I lived there for years, looked familiar so I ventured a guess. You'll love it!
HostaLily
Florence, SC
(Zone 8a)

June 28, 2009
2:22 PM

Post #6748947

I see some iris (at least they look like iris) in the first pic that need to be moved out of the shade. They want sun.

As far as the agapanthus go, I have (as well as my friends) a lot of trouble growning them here in Florence. I don't know about the Columbia area, but in all my years of living here, I have never seen aggies growing in Cola. My mom has aggies in Hilton Head, but that area is very similar to Florida.

LaLambchop
Chapin, SC
(Zone 7b)

June 28, 2009
2:23 PM

Post #6748949

We'll be in Hilton.
LaLambchop
Chapin, SC
(Zone 7b)

June 28, 2009
2:24 PM

Post #6748952

There is a daylily seller in Irmo that has them, so I'm going to try.
floweringchild
Jamestown, KY
(Zone 6a)

June 28, 2009
2:30 PM

Post #6748974

In our other house I had planted azaleas on all three sides of our large deck. When they bloomed in early spring, they were gorgeous. I miss them. I have only one here.
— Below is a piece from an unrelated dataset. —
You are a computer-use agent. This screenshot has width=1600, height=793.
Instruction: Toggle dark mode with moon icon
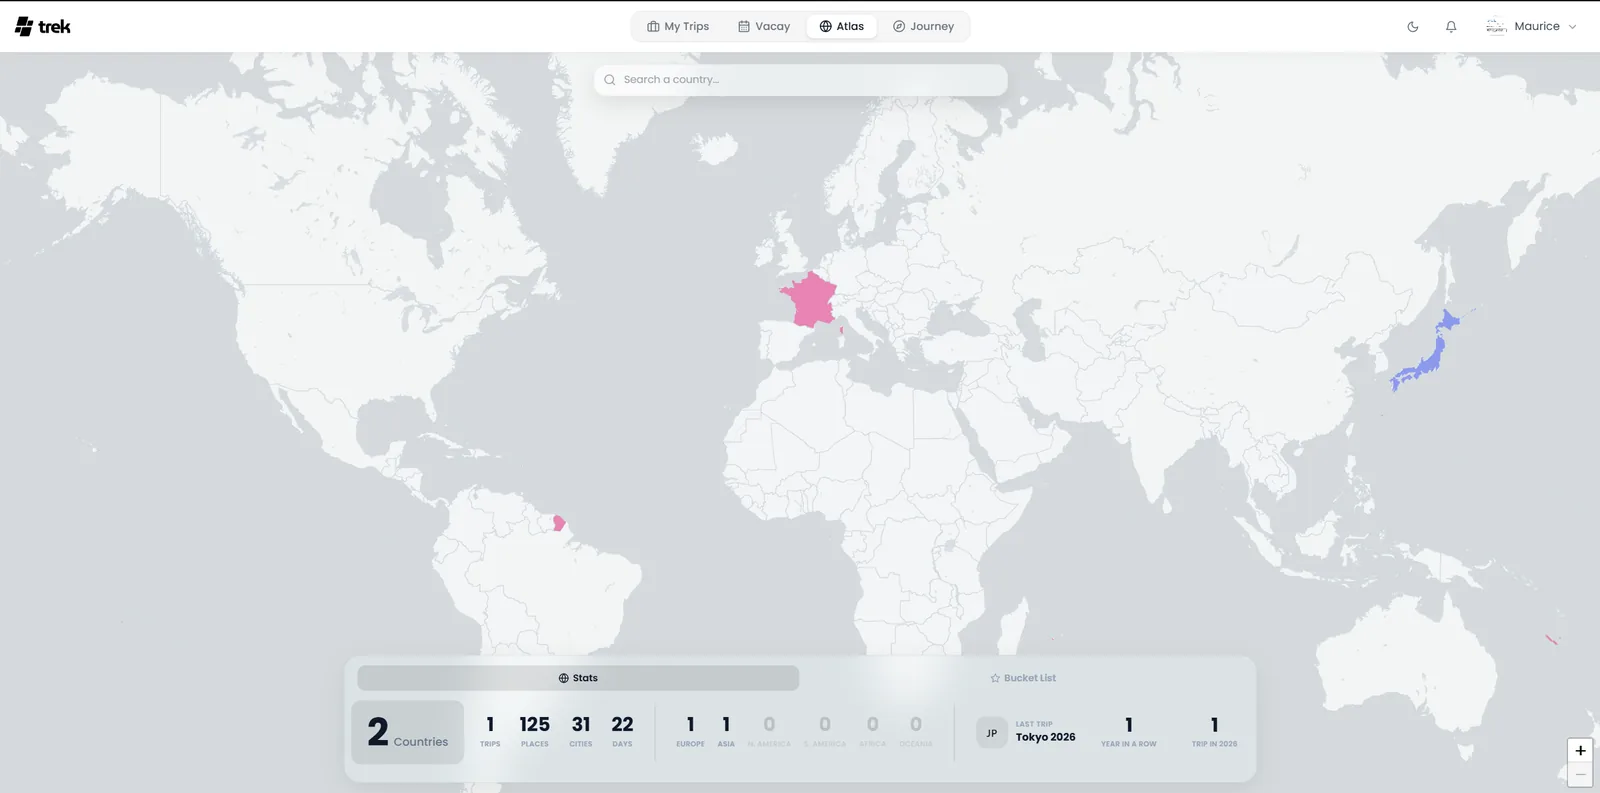click(1413, 27)
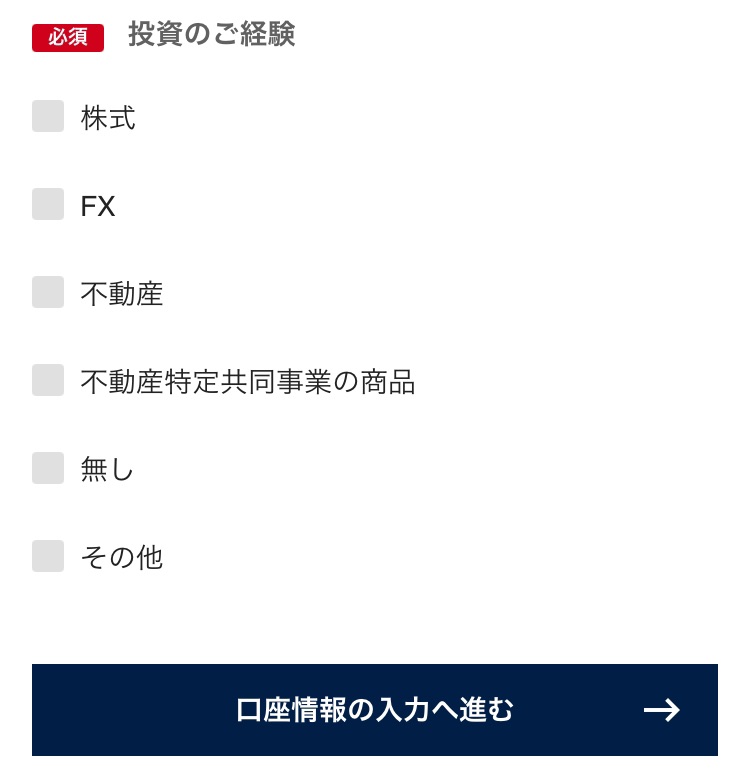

Leslie, azaleas are sun-lovers too. And they bloom long before the daylilies. Try to keep some of them or move them to their own large bed.
Just my opinion.

Judy
LaLambchop
Chapin, SC
(Zone 7b)

June 28, 2009
3:41 PM

Post #6749277

Oh, they like sun too? Well good! They would be a good centerpiece to the island. There are azaleas all over the improved part of the property. There are a special kind on the front, can't remember what, that have smaller leaves and blooms.
Casshigh
Cartersville, GA

June 28, 2009
9:38 PM

Post #6750666

Azaleas are fine in sun. Be sure to water well especially the first summer once they have been moved or planted. The roots are shallow and need water to get established. The best time to plant is the late fall or very early spring even before blooming time.You can move yours even during the winter. You will love them when they bloom in the spring. Your new home is absolutely beautiful!
LaLambchop
Chapin, SC
(Zone 7b)

June 28, 2009
11:22 PM

Post #6751069

Thanks for all the help. I'll get there.
JeanK
Deland, FL & Hot Spr, AR

June 29, 2009
12:45 AM

Post #6751356

Oh Leslie, do try to keep your azaleas, or at least wait until they have bloomed next spring to make a decision. I grew up in Pinehurst, NC where the azaleas and camelias made it look like a fairyland in the spring. I pined for azaleas and camelias for the 35 years we lived in Northern Illinois, and when we moved to AR the first thing we planted were azaleas and for several years added more until now we have about 60, including some Encore. They can tolerate some shade, too. The ones with small leaves are probably gumpo. They don't get very large, however, our indicas that started out about a foot tall are now about 10 feet. They can be trimmed back if you don't want them to get too large. As far as garden design, our yard is a mish-mash of things I like. Sometimes I sit on my bench in the yard and try to visualize how things would look in different places. Even if I don't come up with a plan, the rest has done me some good! I'm sure next spring when you are sitting in that beautiful garden tub and look out the window, you will be glad you kept the azaleas.

Jean
bisa80
Eighty Four, PA
(Zone 6a)

June 29, 2009
1:41 PM

Post #6753219

What/Where is the daylily image group that was mentioned earlier?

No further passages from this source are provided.